YOUR INSTRUCTIONS
Edit the lines from the one containing "You are a GUI" through the end of the records, changing "click action" to "tap action" and keeping everything else the same. Return only those lines.

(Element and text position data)
---------------

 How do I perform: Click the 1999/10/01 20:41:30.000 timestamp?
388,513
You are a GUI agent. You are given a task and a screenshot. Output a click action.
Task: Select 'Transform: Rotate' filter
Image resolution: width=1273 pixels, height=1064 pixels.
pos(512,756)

---------------

THE RESULT
You are a GUI agent. You are given a task and a screenshot. Output a tap action.
Task: Select 'Transform: Rotate' filter
Image resolution: width=1273 pixels, height=1064 pixels.
pos(512,756)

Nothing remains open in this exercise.